Un indice se trouve dans les notes autobiographiques que Darwin a rédigées à la fin de sa vie, dans la section décrivant ses journées d’études à Édimbourg (octobre 1825-avril 1827), où il écrit :
« A propos, un nègre vivait à Édimbourg, qui avait voyagé avec Waterton, et gagnait sa vie en disséquant des oiseaux, ce qu’il faisait excellemment : il me donnait des leçons moyennant finance, et je m’asseyais souvent avec lui, car c’était un homme très agréable et très intelligent. »
C’était quelqu’un qu’il n’avait pas oublié malgré son âge avancé, bien qu’encore une fois il ne donna pas son nom… mais un autre, Waterton, et celui-là était connu.
Un oiseau à la main
L’excentrique naturaliste, défenseur de l’environnement et explorateur Charles Waterton (1782-1865) était célèbre pour ses expéditions sur le continent américain, d’où il ramena en Europe le curare, un extrait de plante paralysante qui fut ensuite utilisé comme anesthésiant dans les opérations chirurgicales.
Crédit photo, Science Photo Library
Waterton a consigné ses expériences dans le livre « Wanderings in South America, the North-West of the United States and the West Indies in the Years 1812, 1816, 1820 and 1824 with Original Instructions for the Perfect Preservation of Birds, &c. for Natural History Cabinets », publié en 1825.

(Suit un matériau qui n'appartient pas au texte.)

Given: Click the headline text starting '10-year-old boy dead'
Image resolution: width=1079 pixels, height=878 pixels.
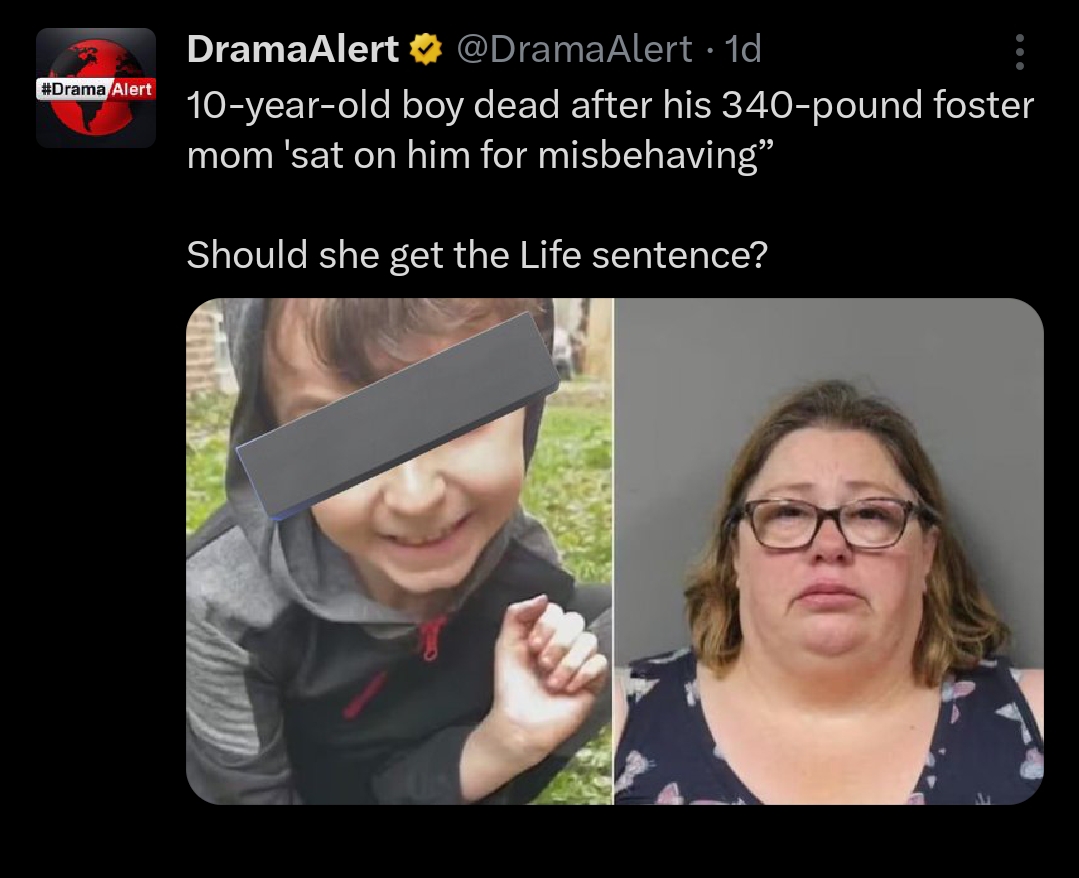Looking at the screenshot, I should click(x=610, y=130).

Cet ouvrage a fait découvrir à de nombreux Britanniques, dont Darwin lui-même et l’autre pionnier de la théorie de l’évolution Alfred Russel Wallace, les merveilles naturelles des tropiques.

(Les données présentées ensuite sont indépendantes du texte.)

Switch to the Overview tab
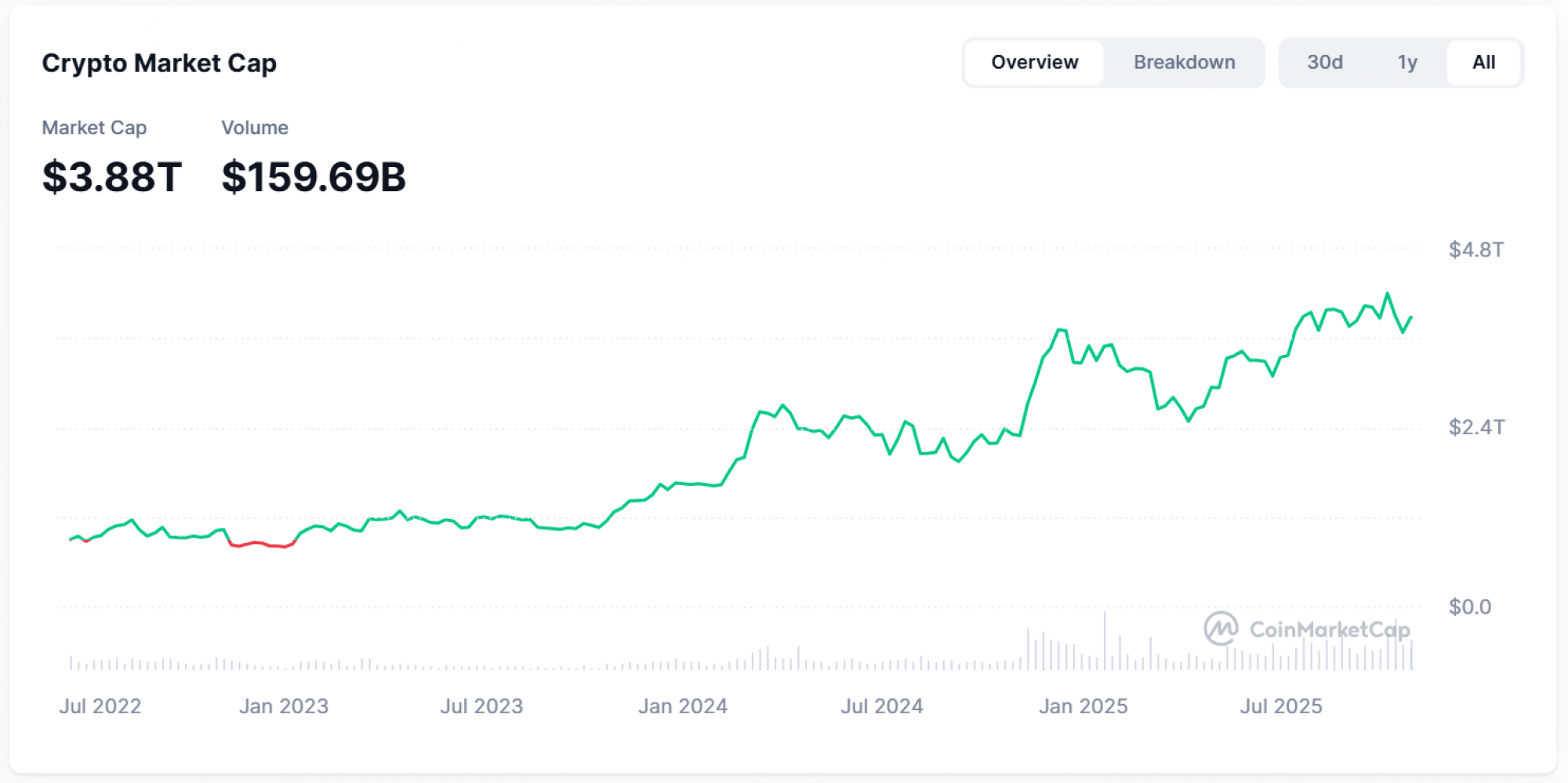This screenshot has height=783, width=1568. point(1034,63)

Et c’est au cours d’un de ces voyages, lors d’une visite de la plantation de son ami et futur beau-père Charles Edmonstone vers 1812, que Waterton a commencé à étudier et à collecter des spécimens de la jungle environnante.
Mais il y avait tellement d’exemples d’oiseaux exotiques qu’il voulait préserver qu’il ne pouvait pas faire face, alors, comme il le raconte dans son troisième journal, qu’il a commencé en 1820, il a demandé de l’aide.
« C’est sur cette colline que j’ai essayé pour la première fois d’enseigner à John, l’esclave noir de mon ami M. Edmonstone, la bonne façon de faire des oiseaux.
« Mais John avait peu de compétences et il a fallu beaucoup de temps et de patience pour lui inculquer quelque chose. Quelques années après, son maître l’emmena en Écosse, où, libéré, John le quitta et fut employé au musée de Glasgow, puis à celui d’Édimbourg. »
Serait-ce l’homme sans nom ?
De nombreux historiens ont conclu qu’il l’est. On sait peu de choses sur les premières et dernières années de sa vie.
Il était né esclave dans la plantation de bois de la région de Demerera, dans l’Edmonstone écossais, dans ce qui s’appelait alors la Guyane britannique, au nord de l’Amérique du Sud.
Comme cela était courant, John a reçu le nom de famille de son propriétaire et, en 1817, il s’est rendu en Écosse avec son maître, où, selon la loi, il a été émancipé.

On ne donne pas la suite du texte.